═════ Document
A further optimization strategy involves periodically adjusting the BESS charging profile to account for seasonal variations in PV generation, EV charging demand and prevailing load conditions. During high irradiance periods (e.g., summer months), the BESS typically reaches full charge before or by midday. To avoid midday curtailment under zero-export constraints, especially during low-demand conditions with high curtailment risk (as shown in the PV curtailment event in
Figure 21), a controlled morning charging rate could be applied to delay full SOC until mid-to-late afternoon (e.g., 15:00). This prevents early BESS saturation and maximizes absorption of peak afternoon PV generation. Looking ahead to winter months (not covered by the current evaluation period but projected), the lowest irradiance conditions will likely require the EMS to incorporate tariff-aware pre-charging from the grid during off-peak windows to ensure sufficient BESS capacity for evening EV charging demand. These periodic SOC management profiles offer a practical and directly implementable optimization pathway that requires no hardware changes, only EMS controller updates, and are therefore directly applicable to similar deployments in other regions with comparable climates, load conditions and zero-export grid constraints.
4.5. Grid Interaction and PV Penetration Impact
A key contribution of this case study, particularly relevant to Cyprus’s islanded, high PV penetration context, is the system’s impact on grid interaction and local network stress. While
Section 4.4 quantifies site-level energy, economic and operational performance, this subsection focuses on how the PV-battery system affects the grid import profile and curtailment dynamics, both of which are central to grid stability in non-interconnected power systems such as Cyprus.
First, the PV-battery system significantly reduced the total power drawn from the grid compared to a grid-only baseline. More specifically, 17.86 MWh stored in the BESS were discharged during evening hours when EV bus charging demand is concentrated, thereby reducing grid import, flattening the import profile, and reducing peak ramp rates. This load-shifting and smoothing effect is particularly significant for the local distribution network operator, as sharp demand peaks of the kind produced by simultaneous heavy-duty EV charging can exceed substation capacity limits, trigger demand charges, and require costly grid reinforcement. By absorbing and time-shifting on-site PV generation, the system directly alleviates this loading pressure without requiring network upgrades.
══════════
Set task 1 » Report how many lines in the records contain the string "icon". Give only the number.
The PV-battery excerpt and the records are unrelated to each other.
═════ Given information
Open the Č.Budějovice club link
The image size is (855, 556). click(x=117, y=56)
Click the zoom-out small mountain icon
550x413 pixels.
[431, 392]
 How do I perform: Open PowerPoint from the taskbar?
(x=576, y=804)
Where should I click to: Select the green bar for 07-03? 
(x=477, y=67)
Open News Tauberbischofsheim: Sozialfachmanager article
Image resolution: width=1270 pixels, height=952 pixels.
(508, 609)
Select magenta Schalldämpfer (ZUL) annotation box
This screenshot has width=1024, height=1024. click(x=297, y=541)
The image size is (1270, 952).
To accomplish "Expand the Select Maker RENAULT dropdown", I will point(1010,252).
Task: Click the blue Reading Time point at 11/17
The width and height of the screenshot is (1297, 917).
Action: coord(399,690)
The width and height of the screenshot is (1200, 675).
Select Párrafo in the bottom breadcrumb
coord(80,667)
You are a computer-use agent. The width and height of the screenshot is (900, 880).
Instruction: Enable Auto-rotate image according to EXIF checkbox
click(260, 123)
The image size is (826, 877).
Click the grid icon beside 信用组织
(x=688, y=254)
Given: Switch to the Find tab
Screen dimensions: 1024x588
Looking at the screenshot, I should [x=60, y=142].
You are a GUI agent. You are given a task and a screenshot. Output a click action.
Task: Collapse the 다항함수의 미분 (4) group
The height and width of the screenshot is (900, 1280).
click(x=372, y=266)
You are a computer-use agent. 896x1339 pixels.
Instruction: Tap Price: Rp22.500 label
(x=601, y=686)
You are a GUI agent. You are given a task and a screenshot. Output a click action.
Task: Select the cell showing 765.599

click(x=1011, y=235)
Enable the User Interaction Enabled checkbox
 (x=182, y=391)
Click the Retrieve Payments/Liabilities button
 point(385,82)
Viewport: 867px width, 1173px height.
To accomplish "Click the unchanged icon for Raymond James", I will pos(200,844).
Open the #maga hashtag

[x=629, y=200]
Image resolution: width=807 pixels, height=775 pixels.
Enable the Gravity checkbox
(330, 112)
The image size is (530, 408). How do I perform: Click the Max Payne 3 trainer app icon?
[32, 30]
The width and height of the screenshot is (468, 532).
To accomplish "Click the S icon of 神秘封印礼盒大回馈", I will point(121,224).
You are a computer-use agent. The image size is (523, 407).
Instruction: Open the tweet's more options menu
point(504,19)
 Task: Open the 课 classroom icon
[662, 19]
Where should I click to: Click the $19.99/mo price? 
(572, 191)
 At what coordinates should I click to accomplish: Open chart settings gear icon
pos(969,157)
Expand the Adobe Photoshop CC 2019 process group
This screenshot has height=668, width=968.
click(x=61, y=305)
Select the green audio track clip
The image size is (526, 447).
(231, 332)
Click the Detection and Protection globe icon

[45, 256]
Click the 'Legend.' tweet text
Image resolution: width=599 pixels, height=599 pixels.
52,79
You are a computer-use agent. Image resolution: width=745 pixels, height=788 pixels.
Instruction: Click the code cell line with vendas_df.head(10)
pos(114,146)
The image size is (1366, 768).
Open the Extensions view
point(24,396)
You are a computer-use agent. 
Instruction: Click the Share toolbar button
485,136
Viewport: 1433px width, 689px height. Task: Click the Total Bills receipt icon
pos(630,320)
══════════
Set task 2 »
Answer these questions from the PV-battery excerpt:
(a) How much energy stored in the BESS was discharged during evening hours?
(b) What example time is given for delaying full SOC?
(c) Which section quantifies site-level energy, economic and operational performance?

Worked solution 1 » 9

Worked solution 2 »
(a) 17.86 MWh
(b) 15:00
(c) Section 4.4